This has no impact on the data that is produced, but provides an easy way to associate extra metadata into the produced packet, and allows us to start building guarantees about what parts of the graph will produce.

Parameterised reports

Much of the flexibility that comes from the orderly graph comes from using parameterised reports; these are reports that take a set of parameters and then change behaviour based on these parameters. Downstream reports can depend on a parameterised report and filter based on suitable parameters.

For example, consider a simple report where we generate samples based on some parameter:

pars <- orderly_parameters(n_samples = 10)
x <- seq_len(pars$n_samples)
d <- data.frame(x = x, y = x + rnorm(pars$n_samples))
saveRDS(d, "data.rds")

This creates a report that has a single parameter n_samples with a default value of 10. We could have used

pars <- orderly_parameters(n_samples = NULL)

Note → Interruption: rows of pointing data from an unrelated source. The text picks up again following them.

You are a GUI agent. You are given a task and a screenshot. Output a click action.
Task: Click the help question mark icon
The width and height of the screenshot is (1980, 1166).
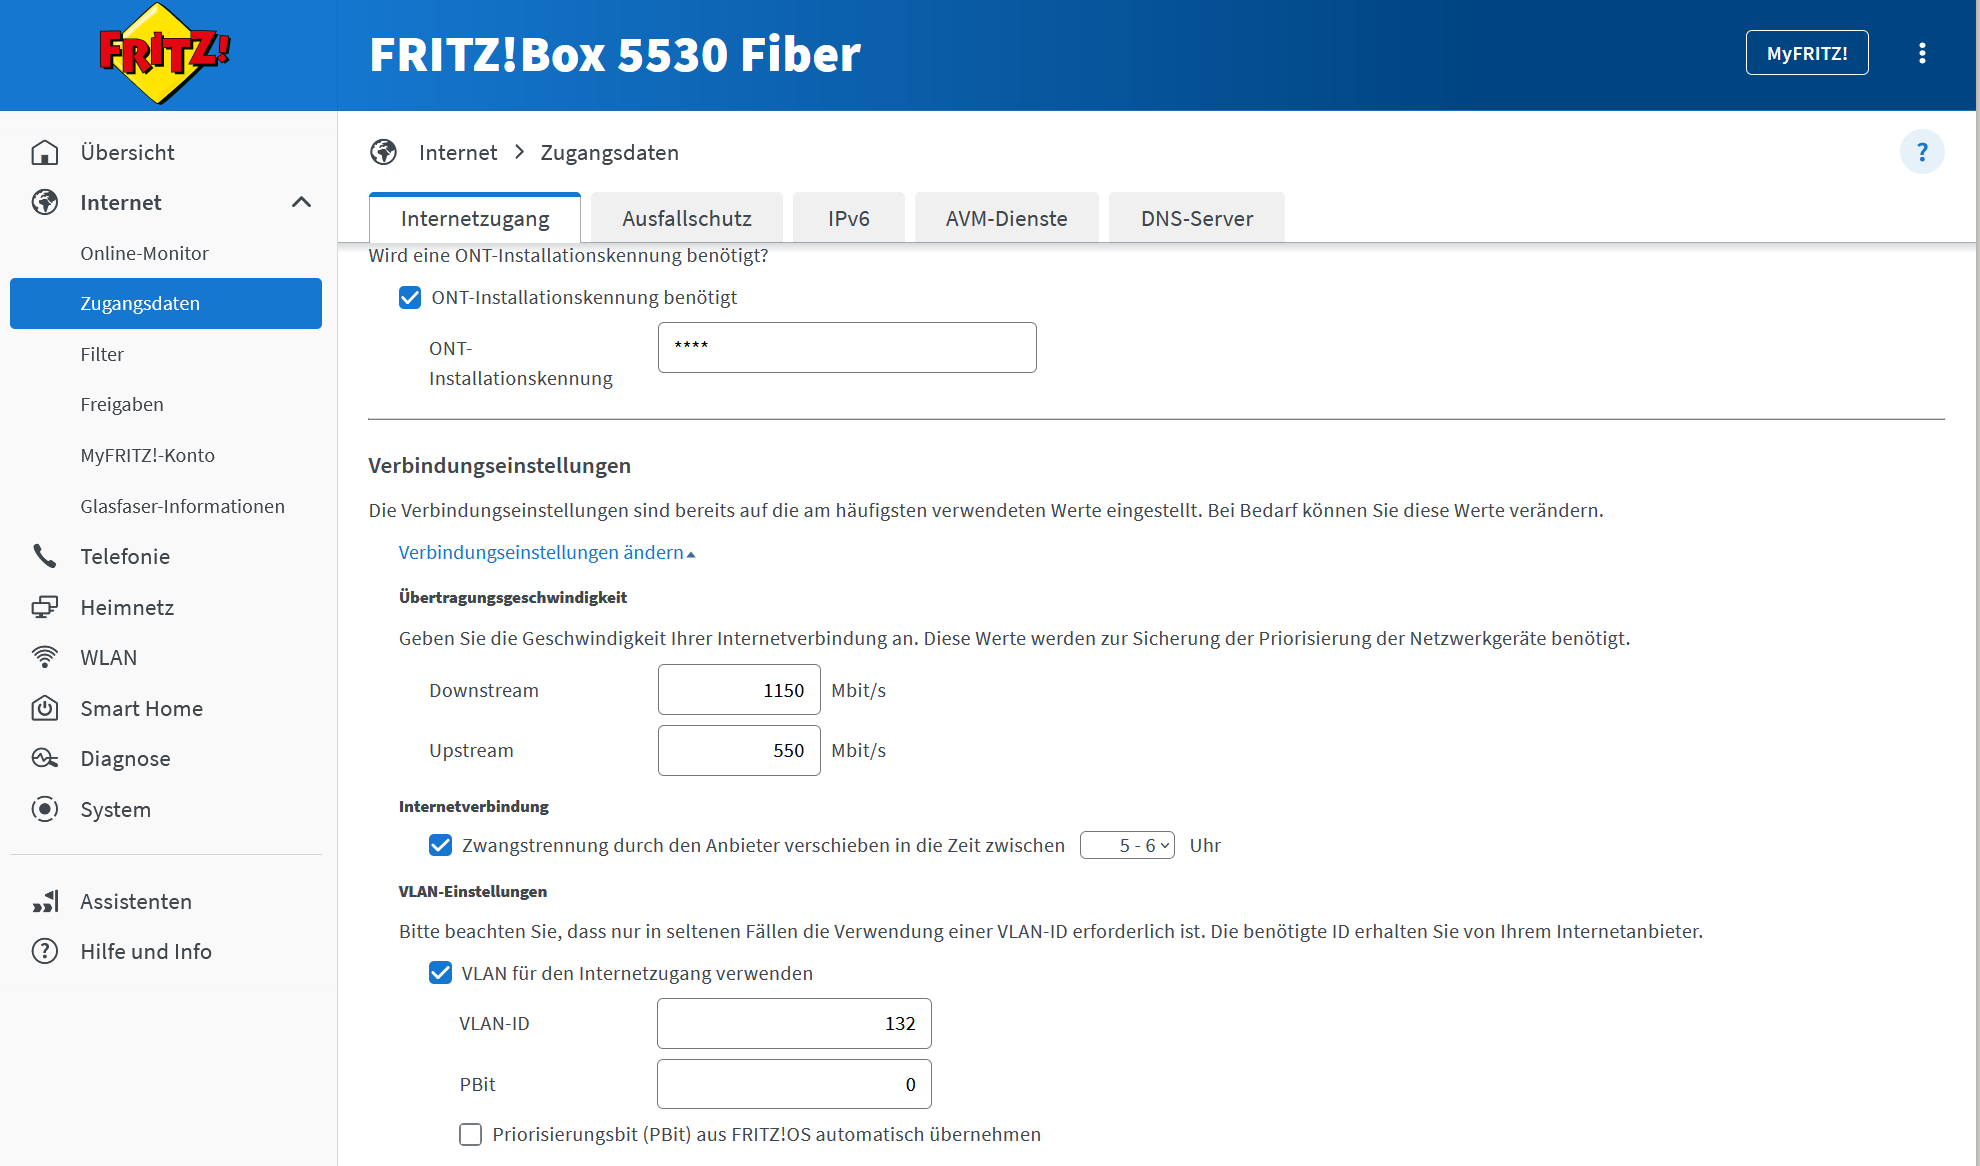pyautogui.click(x=1921, y=152)
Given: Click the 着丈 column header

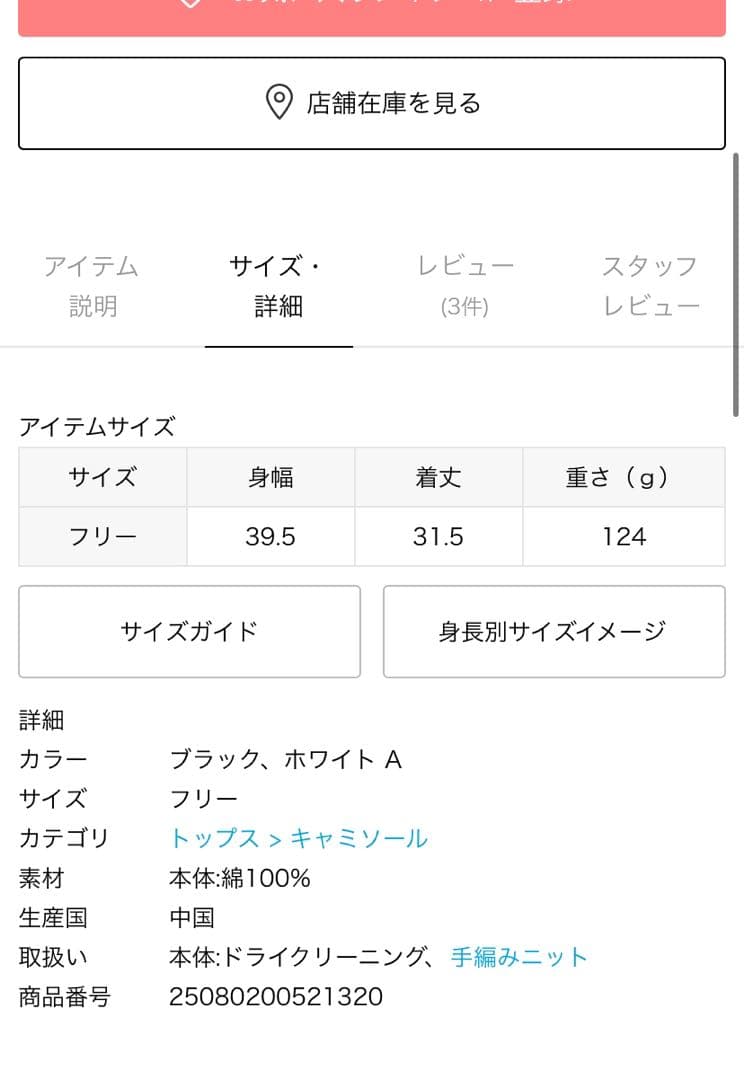Looking at the screenshot, I should [438, 478].
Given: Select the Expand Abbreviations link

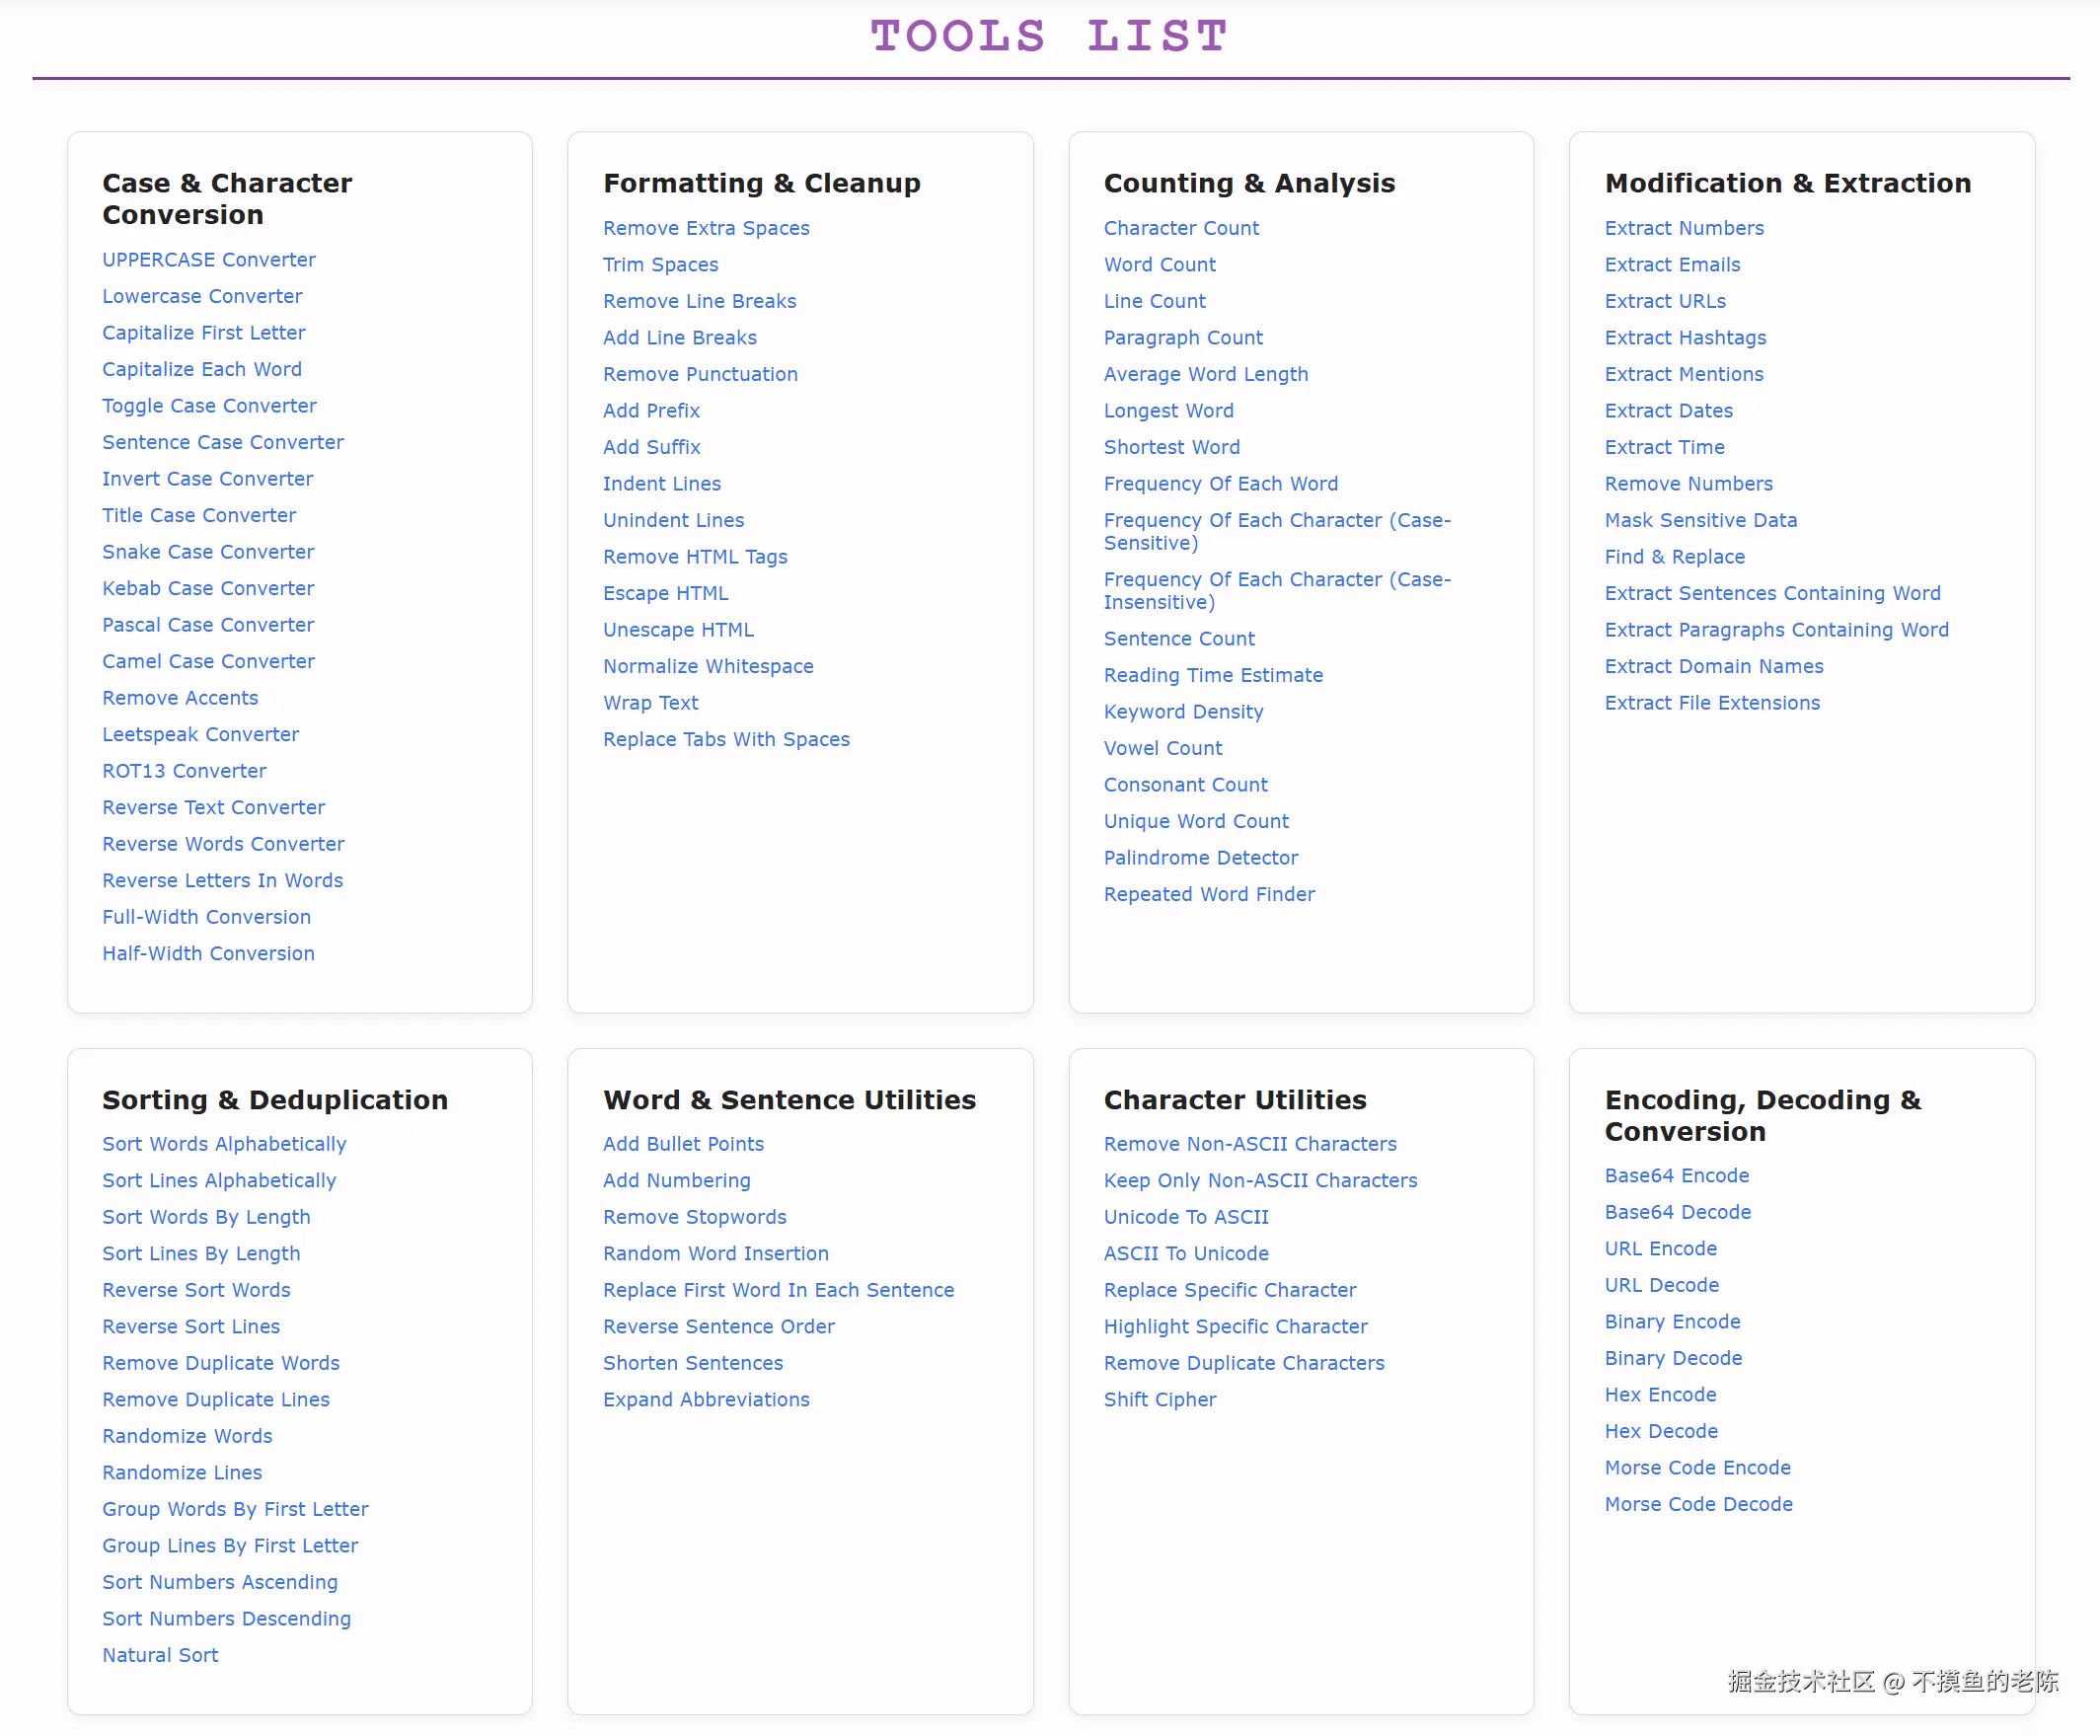Looking at the screenshot, I should tap(706, 1400).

to define a parameter with no default, or defined multiple parameters with

pars <- orderly_parameters(n_samples = 10, distribution = "normal")

You can do anything in your report that switches on the value of a parameter:

However, you should see parameters as relatively heavyweight things and try to have a consistent set over all packets created from a report. In this report we use it to control the size of the generated data set.

id <- orderly_run("random", list(n_samples = 15))
## ℹ Starting packet 'random' `20251008-130624-b1ac8503` at 2025-10-08 14:06:24.69884
## ℹ Parameters:
## • n_samples: 15
## > pars <- orderly_parameters(n_samples = 10)
## > x <- seq_len(pars$n_samples)
## > d <- data.frame(x = x, y = x + rnorm(pars$n_samples))
## > saveRDS(d, "data.rds")
## ✔ Finished running 'random.R'
## ℹ Finished 20251008-130624-b1ac8503 at 2025-10-08 14:06:24.72406 (0.02522016 secs)

Our resulting file has 15 rows, as the parameter we passed in affected the report:

orderly_copy_files(id, files = c("random.rds" = "data.rds"),
                   dest = dest)
readRDS(file.path(dest, "random.rds"))
##     x         y
## 1   1  1.351350
## 2   2  1.974858
## 3   3  2.377816
## 4   4  4.797487
## 5   5  4.193369
## 6   6  5.936639
## 7   7  5.651874
## 8   8  9.871785
## 9   9  9.018771
## 10 10  9.230953
## 11 11 11.070891
## 12 12 11.771472
## 13 13 12.495760
## 14 14 14.496390
## 15 15 14.900772

You can use these parameters in orderly’s search functions. For example we can find the most recent version of a packet by running:

orderly_search('latest(name == "random")')
## [1] "20251008-130624-b1ac8503"

But we can also pass in parameter queries here:

orderly_search('latest(name == "random" && parameter:n_samples > 10)')
## [1] "20251008-130624-b1ac8503"

These can be used within orderly_dependency() (the name == "random" part is implied by the first name argument), for example

orderly_dependency("random", "latest(parameter:n_samples > 10)",
                   c("random.rds" = "data.rds"))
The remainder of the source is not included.